Comme il a été montré ci-haut, la recherche semble dire que le QI a bien une forte influence génétique (~50%) et une forte influence d'environnement (~50%), et que les deux ne sont pas dissociable et que l'on ne peut tout simplement pas parler de l'une ou de l'autre en soi-même. Ceci me semble être fort heureux du côté philosophique, car on est guidé: (1) loin du mythe de la détermination génétique pure, qui pourrait porter vers les eugénismes et autres racismes de ceux qui ont par exemple oublié que les différences des QI intra-raciales sont beaucoup plus importants que les différences éventuelles de QI moyenne inter-racials; mais aussi (2) loin du mythe de la détermination par environnement pure et de la "tabula rasa", qui pourrait porter soit vers la fatalité soit vers le monde totalitaire de Big Brother avec son éducation totalitaire pour former les bons citoyens de la patrie par un dressage de cerveaux de petits enfants. Comme a dit si bien Matt Ridley dans son "The Red Queen. Sex and the Evolution of Human Nature":
Le déterminisme culturel ou environnementale de type au laquelle adhèrent la plupart de sociologues serait aussi cruel et son crédo aussi effrayant que le déterminisme biologique lequel il attaque. La vérité est, D. merci, telle que nous sommes un mélange indivisible et flexible des deux. Nous sommes le produit de nos gènes seulement dans le sens que les influences génétiques se développent et se forment sous l'influence des expériences, exactement comme un oeil apprend à déterminer les formes ou l'esprit apprend le vocabulaire. Et nous sommes le produit de l'environnement culturel seulement dans la mesure ou nos cerveaux apprennent quelque chose de cet environnement.
Acquis avec inné, ensemble, travaillant dûr pour apprendre quelque chose de notre environnement!

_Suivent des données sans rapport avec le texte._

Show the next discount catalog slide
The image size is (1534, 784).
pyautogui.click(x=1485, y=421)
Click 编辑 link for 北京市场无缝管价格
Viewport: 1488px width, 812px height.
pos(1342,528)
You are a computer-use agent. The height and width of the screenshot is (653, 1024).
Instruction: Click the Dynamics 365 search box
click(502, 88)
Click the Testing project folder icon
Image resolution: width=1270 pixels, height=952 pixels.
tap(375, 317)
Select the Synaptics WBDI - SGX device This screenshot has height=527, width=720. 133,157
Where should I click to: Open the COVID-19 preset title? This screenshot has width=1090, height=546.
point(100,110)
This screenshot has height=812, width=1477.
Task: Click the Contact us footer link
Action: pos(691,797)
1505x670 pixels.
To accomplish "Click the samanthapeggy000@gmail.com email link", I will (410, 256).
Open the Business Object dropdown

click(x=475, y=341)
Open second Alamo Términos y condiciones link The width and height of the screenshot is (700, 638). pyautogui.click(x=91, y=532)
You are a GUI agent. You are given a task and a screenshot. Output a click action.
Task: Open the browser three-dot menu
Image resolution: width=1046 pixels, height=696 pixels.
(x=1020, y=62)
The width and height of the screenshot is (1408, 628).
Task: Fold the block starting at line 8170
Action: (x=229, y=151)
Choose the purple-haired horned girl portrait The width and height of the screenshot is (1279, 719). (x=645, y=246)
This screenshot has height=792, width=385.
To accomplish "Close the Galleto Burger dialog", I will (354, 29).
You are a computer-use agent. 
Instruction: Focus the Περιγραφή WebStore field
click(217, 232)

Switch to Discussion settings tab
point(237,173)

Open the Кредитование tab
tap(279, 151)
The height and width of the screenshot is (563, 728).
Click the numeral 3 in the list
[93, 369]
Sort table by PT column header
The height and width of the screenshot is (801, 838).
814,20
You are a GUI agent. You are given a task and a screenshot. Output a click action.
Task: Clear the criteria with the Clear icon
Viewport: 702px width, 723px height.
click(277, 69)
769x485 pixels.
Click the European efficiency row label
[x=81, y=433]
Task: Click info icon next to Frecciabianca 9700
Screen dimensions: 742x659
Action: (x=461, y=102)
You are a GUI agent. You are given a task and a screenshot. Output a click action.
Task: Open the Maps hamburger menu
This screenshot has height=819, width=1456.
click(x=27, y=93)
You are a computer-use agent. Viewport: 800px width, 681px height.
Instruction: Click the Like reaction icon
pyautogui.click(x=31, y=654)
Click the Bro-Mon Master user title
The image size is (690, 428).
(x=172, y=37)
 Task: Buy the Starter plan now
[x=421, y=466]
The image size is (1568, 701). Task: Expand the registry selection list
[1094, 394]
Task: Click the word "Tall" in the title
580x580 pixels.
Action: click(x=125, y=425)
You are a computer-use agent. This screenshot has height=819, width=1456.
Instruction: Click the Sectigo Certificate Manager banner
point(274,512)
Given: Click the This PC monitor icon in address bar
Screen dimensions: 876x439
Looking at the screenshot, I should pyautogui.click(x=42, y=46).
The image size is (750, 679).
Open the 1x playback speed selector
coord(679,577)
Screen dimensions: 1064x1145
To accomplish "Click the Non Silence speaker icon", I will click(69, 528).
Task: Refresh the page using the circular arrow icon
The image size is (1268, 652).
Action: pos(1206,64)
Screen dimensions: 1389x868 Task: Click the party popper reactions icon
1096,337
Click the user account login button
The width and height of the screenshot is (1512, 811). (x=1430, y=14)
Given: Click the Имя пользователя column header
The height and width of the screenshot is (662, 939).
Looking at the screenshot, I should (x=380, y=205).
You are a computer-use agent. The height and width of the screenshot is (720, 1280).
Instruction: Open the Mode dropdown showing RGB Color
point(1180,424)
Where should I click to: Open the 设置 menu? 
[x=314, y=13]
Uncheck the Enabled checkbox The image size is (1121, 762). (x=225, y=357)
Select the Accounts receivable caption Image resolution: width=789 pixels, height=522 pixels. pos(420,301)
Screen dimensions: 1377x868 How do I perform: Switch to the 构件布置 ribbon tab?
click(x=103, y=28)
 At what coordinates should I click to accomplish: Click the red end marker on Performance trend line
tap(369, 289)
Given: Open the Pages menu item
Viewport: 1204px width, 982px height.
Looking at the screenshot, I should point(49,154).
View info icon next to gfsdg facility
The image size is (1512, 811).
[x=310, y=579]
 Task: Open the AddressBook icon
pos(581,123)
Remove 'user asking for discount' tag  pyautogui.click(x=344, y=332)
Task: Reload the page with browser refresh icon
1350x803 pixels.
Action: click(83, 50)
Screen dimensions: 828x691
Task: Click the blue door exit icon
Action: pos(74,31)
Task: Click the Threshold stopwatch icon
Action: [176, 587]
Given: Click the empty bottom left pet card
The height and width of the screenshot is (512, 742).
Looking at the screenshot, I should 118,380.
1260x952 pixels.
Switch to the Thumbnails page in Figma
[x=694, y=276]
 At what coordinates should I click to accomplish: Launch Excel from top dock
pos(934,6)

P.S. Les sources citées ci-dessus:
- Matt Ridley: "Genome"
- Matt Ridley: "The Red Queen. Sex and the Evolution of Human Nature"
- Steven Pinker: "How the Mind Works"
(Ces auteurs écrivent de manière assez captivante, claire, et amusante. Même si vous ne seriez pas d'accord avec eux, je ne peux que les recommander. De la solide matière à réfléchir pour des lectures critiques.)